Likes: milk, pasta, milk, boiled eggs (all traces of yolk removed), milk, cheese on toast, milk, pizza, milk, sausages, milk, ketchup (ideally with nothing else on the plate), milk, milk, milk

Dislikes: everything else. Absolutely everything else

Special requirements: vary from day to day.

Suffice to say that much of my waking time revolves around food. Thinking about food, planning food, shopping for food, making food, sweeping up food.

However, this is a challenge I am determined to rise to. Not least because husband and I are channeling our competitive selves in the hope of losing weight. We have a chart on the wall and weekly weigh-ins planned. And neither of us likes to lose.

 

Weighty problems

New Year seems like an appropriate time to talk about weight loss.

Weight can be a touchy subject so I had maybe better add a disclaimer. I am writing about my personal experiences with weight gain and loss. I am writing about it because I think about it. I include numbers because I think about the numbers. I think people should decide their own healthy and happy weight.

Disclaimer over.

I’ve never been small. I’ve been a size 14 most of my adult life and I’ve always been fairly content with my size. I’ve always been pretty heavy for my 5ft 5 too, around 11st 7lb. I’ve often thought I could do with losing a few pounds, but I’ve never really dieted as such.

Then I had children.

My first pregnancy I regarded as a license to drink chocolate milk. It was brilliant. Whatever I fancied I could label a craving. Everybody knows pregnancy cravings must be respected. If I’m honest, I don’t think I ever really craved anything when I was pregnant. I just allowed myself to be greedy.

Unsurprisingly, post pregnancy, I found myself shopping for size 16 clothes and weighing in at 14st.

I was no longer content with my size.

The trouble was that there was no way to lose the weight just by exercise. I had a new baby and was trying to breast feed. I couldn’t find the time to exercise.

So exercise took on a new meaning. I walked. I walked and I walked. I walked in the sunshine, I walked in the rain and I walked in the snow. The great thing about small babies is that they love to sleep and they love to look at stuff. Baby Danny loved his buggy.

I did a bit of running too and started going to the gym a couple of times a week.

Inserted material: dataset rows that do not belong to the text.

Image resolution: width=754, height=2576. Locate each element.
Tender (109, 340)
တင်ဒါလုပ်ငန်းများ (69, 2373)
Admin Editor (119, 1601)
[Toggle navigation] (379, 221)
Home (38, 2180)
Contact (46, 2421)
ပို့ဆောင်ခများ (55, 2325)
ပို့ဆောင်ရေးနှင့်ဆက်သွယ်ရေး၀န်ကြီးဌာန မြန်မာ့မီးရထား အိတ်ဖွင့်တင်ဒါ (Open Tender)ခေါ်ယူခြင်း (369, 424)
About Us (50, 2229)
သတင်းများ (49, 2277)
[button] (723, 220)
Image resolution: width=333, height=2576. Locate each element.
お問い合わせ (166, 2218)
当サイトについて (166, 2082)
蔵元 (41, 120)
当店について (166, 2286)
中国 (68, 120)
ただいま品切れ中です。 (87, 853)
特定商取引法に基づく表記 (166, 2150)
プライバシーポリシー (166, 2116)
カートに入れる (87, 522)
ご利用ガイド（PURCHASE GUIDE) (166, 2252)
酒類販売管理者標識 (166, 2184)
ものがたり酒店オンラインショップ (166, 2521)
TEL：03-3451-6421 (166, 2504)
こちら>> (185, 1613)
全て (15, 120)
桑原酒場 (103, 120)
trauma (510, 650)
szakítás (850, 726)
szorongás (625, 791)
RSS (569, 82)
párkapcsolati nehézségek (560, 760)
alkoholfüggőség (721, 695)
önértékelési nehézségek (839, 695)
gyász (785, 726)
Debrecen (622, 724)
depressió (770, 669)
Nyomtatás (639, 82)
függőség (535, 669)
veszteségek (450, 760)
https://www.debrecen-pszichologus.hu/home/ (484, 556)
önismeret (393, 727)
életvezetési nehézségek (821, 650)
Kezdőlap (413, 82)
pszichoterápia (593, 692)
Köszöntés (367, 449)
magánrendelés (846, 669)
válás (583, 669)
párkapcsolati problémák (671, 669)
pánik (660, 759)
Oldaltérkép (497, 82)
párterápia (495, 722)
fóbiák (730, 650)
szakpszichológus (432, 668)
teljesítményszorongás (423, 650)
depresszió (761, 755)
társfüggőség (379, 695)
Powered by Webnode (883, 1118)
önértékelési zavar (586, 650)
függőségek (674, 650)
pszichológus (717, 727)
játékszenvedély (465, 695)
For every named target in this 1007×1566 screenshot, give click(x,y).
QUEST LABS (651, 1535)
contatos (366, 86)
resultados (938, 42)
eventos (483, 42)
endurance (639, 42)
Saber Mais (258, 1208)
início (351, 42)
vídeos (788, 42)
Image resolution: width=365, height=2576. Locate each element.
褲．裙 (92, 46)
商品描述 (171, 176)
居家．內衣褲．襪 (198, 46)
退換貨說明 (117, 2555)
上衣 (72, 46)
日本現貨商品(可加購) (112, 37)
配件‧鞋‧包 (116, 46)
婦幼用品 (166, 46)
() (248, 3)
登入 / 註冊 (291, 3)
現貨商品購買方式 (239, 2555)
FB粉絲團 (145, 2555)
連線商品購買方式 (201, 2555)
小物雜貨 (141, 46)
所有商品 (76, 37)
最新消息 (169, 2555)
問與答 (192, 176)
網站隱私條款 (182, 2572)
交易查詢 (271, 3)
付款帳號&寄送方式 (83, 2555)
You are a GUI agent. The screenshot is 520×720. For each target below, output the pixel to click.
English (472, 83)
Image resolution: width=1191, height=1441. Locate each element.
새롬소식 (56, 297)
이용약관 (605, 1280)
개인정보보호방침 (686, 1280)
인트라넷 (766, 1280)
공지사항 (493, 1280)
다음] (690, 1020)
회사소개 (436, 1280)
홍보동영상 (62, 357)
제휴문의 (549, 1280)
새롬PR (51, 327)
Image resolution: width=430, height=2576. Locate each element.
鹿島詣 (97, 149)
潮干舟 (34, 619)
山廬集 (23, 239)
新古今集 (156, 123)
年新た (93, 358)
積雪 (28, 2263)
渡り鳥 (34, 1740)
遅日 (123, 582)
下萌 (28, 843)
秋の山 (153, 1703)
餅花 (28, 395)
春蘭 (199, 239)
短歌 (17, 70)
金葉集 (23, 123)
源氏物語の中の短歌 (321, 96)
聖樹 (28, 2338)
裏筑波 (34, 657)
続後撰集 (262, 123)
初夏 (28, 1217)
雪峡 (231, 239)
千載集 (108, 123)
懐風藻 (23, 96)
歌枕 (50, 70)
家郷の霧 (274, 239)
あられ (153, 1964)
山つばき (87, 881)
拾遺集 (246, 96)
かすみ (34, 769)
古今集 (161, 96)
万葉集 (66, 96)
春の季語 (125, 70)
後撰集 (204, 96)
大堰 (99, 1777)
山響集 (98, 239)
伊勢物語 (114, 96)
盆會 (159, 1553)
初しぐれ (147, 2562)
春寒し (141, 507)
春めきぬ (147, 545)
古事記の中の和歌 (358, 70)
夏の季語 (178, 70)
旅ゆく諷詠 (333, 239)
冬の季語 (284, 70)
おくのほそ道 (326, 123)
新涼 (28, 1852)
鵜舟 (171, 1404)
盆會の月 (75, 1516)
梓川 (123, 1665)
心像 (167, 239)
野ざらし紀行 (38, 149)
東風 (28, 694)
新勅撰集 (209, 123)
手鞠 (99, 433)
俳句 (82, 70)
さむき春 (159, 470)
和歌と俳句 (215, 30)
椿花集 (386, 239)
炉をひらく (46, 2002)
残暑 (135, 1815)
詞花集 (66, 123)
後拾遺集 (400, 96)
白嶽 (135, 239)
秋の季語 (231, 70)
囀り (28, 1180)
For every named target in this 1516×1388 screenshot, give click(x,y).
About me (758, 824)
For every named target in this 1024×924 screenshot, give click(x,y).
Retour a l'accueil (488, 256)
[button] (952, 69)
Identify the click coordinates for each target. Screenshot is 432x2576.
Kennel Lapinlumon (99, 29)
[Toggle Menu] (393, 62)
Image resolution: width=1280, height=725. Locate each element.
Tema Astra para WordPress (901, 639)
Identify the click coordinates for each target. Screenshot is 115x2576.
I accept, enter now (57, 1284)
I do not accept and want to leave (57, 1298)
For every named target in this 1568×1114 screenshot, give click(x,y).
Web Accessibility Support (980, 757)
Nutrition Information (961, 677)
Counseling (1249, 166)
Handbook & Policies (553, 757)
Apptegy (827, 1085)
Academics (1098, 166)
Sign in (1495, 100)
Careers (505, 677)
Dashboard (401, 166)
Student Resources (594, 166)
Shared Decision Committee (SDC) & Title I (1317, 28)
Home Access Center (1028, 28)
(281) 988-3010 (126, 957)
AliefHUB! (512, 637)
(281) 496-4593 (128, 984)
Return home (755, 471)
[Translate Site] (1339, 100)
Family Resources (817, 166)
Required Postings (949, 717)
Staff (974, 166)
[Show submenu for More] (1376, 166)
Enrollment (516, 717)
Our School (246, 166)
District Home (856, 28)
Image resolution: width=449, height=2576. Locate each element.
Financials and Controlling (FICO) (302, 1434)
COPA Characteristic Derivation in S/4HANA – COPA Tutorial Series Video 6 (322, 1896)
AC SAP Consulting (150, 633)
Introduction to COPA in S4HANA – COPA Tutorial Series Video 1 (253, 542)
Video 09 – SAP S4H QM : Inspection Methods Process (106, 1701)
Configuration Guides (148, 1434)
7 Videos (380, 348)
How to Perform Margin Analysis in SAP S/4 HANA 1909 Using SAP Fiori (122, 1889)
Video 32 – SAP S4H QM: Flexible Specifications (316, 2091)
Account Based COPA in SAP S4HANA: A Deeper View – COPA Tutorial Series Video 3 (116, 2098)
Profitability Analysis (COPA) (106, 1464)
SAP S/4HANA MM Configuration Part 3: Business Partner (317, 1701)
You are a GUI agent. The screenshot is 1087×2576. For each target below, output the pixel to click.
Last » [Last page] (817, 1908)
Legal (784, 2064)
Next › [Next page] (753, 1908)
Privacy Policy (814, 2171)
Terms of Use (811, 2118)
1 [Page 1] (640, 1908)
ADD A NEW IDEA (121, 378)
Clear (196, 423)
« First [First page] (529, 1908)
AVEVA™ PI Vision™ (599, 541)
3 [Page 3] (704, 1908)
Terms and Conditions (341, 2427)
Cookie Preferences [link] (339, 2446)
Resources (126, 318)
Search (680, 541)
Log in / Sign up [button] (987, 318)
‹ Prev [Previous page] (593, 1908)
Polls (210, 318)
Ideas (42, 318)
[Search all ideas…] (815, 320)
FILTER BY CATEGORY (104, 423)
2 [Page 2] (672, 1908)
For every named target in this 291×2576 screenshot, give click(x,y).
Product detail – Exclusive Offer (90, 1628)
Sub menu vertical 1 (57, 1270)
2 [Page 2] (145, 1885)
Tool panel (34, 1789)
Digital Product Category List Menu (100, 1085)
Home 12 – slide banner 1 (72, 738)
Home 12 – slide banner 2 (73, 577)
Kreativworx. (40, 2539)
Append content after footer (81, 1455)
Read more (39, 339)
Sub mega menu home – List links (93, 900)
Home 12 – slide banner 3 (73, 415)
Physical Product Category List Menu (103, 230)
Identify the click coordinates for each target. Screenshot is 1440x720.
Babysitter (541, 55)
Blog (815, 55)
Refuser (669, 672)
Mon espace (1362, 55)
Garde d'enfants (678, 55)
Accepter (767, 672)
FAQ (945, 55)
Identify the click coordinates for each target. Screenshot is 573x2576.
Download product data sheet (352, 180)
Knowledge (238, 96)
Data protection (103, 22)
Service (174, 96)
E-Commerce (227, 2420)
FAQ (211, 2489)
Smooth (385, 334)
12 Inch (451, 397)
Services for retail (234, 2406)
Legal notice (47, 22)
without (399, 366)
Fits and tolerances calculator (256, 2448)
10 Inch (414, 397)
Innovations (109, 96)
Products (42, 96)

I also discovered the My Fitness Pal app. I counted calories and I tracked steps and gradually I lost weight. Danny turned one and I was down two stone.

Hurrah for me.

Then came pregnancy number two. I lost the baby very early and to be honest, my weight was the least of my concerns.

Pregnancy number three had the very happy outcome of baby Ellen. This time I was more careful. I did not drink my own weight in chocolate milk. I accepted that I would gain weight, but I wouldn’t go wild this time.

Ellen was born and I was 14st 8lb.

I felt like I had been cheated out of 9 months of chocolate milk.

Back to my fitness pal. Back to the pedometer.

It was harder to walk everywhere this time as I had a 2 year old as well as a newborn. 2 year olds don’t like to walk for miles, or to sit in buggies for any length of time.

I got into running, I entered a marathon. I did too much too soon and never got to the start line of the marathon.

Ellen turned one and I was still 13 stone.

When I got the cargo bike and started using it five days a week getting Danny to nursery, I finally started to lose the weight. Six months of using the bike for transport and I was back to my pre-pregnancy weight.

Hurrah for me.

But here’s the thing. My weight no longer just hovers around 11st 7lb. Instead, it likes to creep its way up to 12 stone. Maybe this is due to having children. Maybe it’s due to reaching my 40s. Maybe it doesn’t matter why.

I don’t want to be skinny but there are some weight related things I do want:

  • I want to go back to being content with my body.
  • I want to set an example to my children of healthy eating and healthy weight.
  • I want to race time trials this year and be as fast as I was before I had children.
  • I want to cook one evening meal which everyone eats.
  • I want to be able to drink wine and eat cake occasionally.

So my challenge for the start of 2017 is to find a way to balance all these wants.

Right now, I’m going to give this some serious thought. While enjoying a slice of Christmas cake.